--- Supplied information Enclosed Below ---

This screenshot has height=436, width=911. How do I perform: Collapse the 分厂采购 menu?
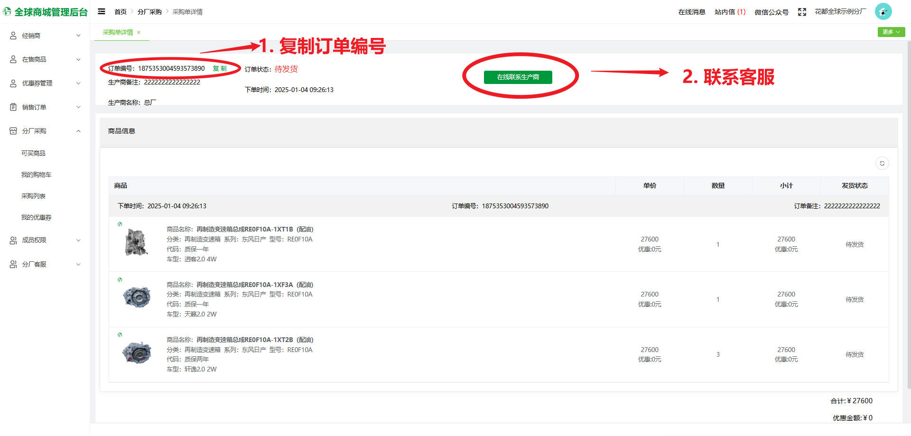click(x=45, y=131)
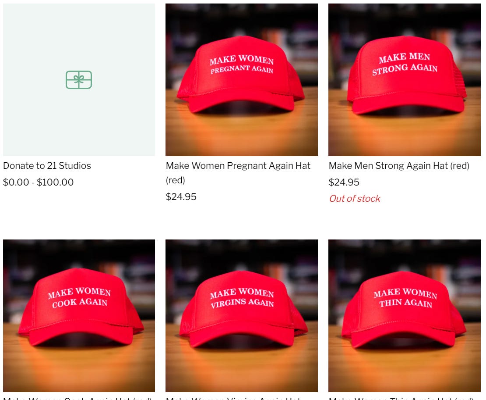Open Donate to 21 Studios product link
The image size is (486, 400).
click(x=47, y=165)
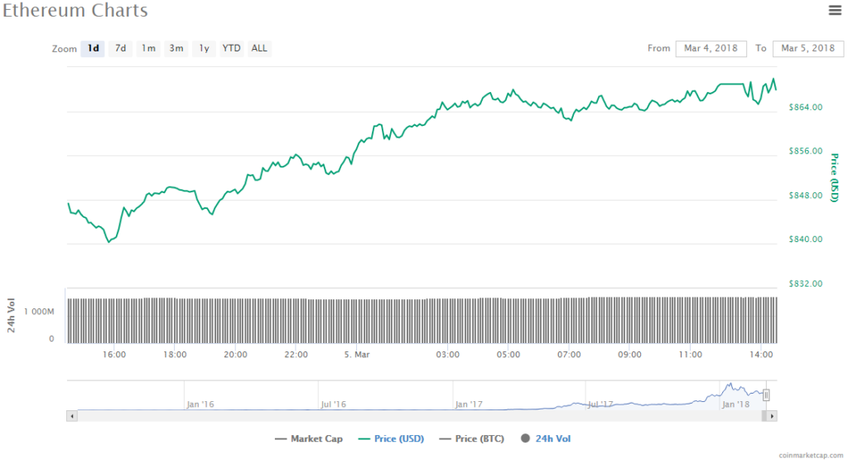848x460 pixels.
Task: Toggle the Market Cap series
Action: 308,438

--- End of Enclosed Supplied information ---

Give the listing again word for word. Skip every image.

This screenshot has height=436, width=911. How do I perform: Collapse the 分厂采购 menu?
click(x=45, y=131)
Open Donate to 21 Studios product link
The image size is (486, 400).
click(x=47, y=165)
848x460 pixels.
Task: Toggle the Market Cap series
Action: 308,438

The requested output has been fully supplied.